We knew from past experience that Cook’s “snatch a quick nap” meant “guzzle the cooking sherry in the privacy of my room.” She had never before taken one of these naps so early in the day, but Swiss and I had given her something to recover from just now. Which meant we could make further incursions upon the bread if we waited until she left.

Cook’s footsteps shuffled away, fading from our hearing. Pye sighed, emerged from behind the sacks, and made off in the other direction.

At last. Swiss and I let loose the laughter we’d been holding back, making such a noise that we didn’t hear another set of footsteps as they approached. Suddenly, the cupboard door flew open to reveal Rose de Lancastyr.

My laughter halted abruptly; Swiss squeaked like a mouse.

It was Rose’s turn to laugh. “You rascals, I wondered who was causing such a rumpus! I should have realized­­ it’s baking day, so where else would you be but the kitchen?”

I answered her seriously, though I knew she was ignorant of rat­speech, like the rest of her kind. “The kitchen is where smart rats belong. But you are the rightful lady of Lancastyr Manor. What are you doing here?”

The kitchen was where Rose spent most of her days. Although she was no longer allowed to eat much food, she seemed to be constantly in the process of preparing it­­ chopping, stirring, kneading, peeling. And in her rare moments of leisure, she would sit

near the fireplace upon her three­legged stool, warming her toes and watching Cook with unusual care.

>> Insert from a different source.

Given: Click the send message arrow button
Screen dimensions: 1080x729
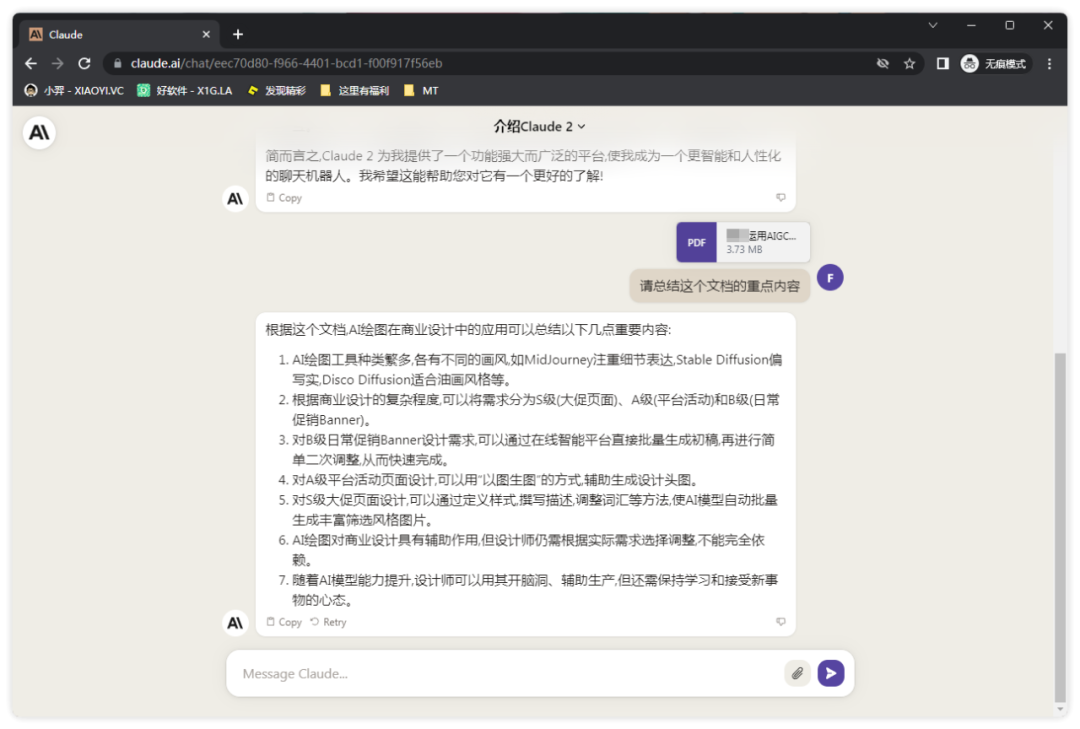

We never thought much about why she did so. If you had asked me at the time, I might have said she was keeping an eye on the ill­tempered woman in order to avoid being hit with a ladle or a wooden spoon.

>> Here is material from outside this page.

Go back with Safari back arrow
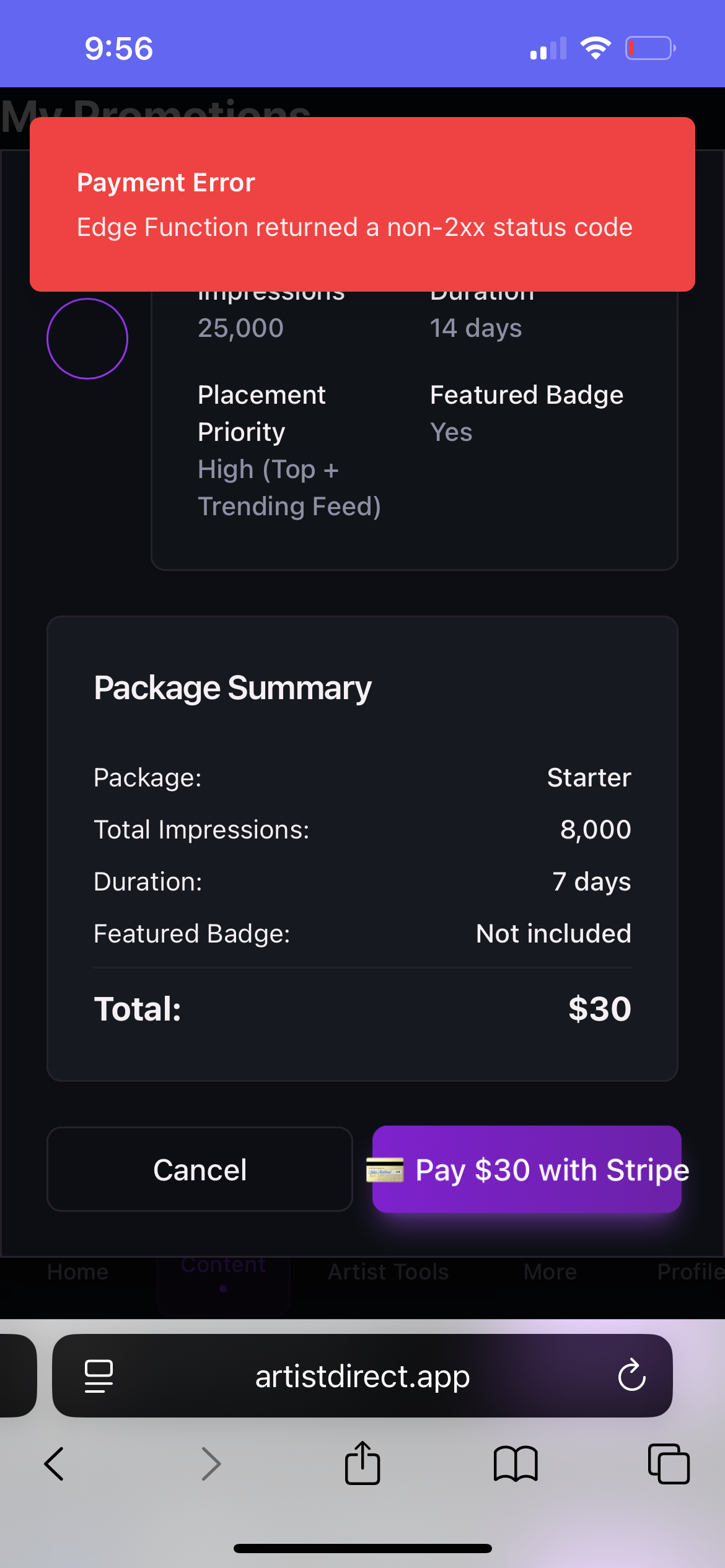pos(55,1464)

“You naughty Blackie,” Rose said to me, still smiling. “Always the leader of the rats’ kitchen raids!”

I had no way of telling her my true name wasn’t Blackie, but Char, in honor of the way I like my meats­­grilled over an open fire, with fat crackling, black as my royal fur. There was also no means of letting her know I was not just a leader of the rats of Lancastyr Manor; I was their one and only ruler, the prince of the Northern Rat Realm. My realm encompassed the entire northern half of the human city of Glassevale. The other half of the human city, including Castle Wendyn and its surrounding estates, made up the Southern Rat Realm, ruled by the Rat Princess Mozzarella. It had been established by an offshoot of the original rats of Lancastyr Manor long ago.

Lady Rose reached out and stroked the top of my head. “I need those lemons in that bowl behind you to whip up something for Eustacia. I think you’d better run along, now.”

Ignoring her patronizing tone, I leaned into her touch. I should have been far too conscious of my royal dignity to allow her to pet me thus. It almost placed me at the level of­­dare I say it­­a loathsome, purring cat. And yet I could not bring myself to put a stop to it.

“Your Highness,” Swiss cautioned. “Let’s go!”

I paid him no heed. This joyful petting might have continued for some time, had not Wilhemina suddenly burst through the arched stone doorway.

We all froze.

Rose’s skin suddenly became less the color of cream and more like the greenish tinge of skimmed milk. The only things moving on Swiss were his shivering whiskers.

I imagined I probably looked just as frightened as Swiss, though in reality what I felt was fury. For Wilhemina was our sworn rat­enemy; since her arrival the year before, she had been waging a harrowing campaign against me and my people. We had lost several of our number­­good rats and true­­ to her sly poisoning tactics.

“Cinderella!” she yelled.

The girl jerked her hand back and slammed the cabinet shut, plunging us into safe darkness.

“Time to flee!” Swiss whispered. “Your Highness, what are you doing?”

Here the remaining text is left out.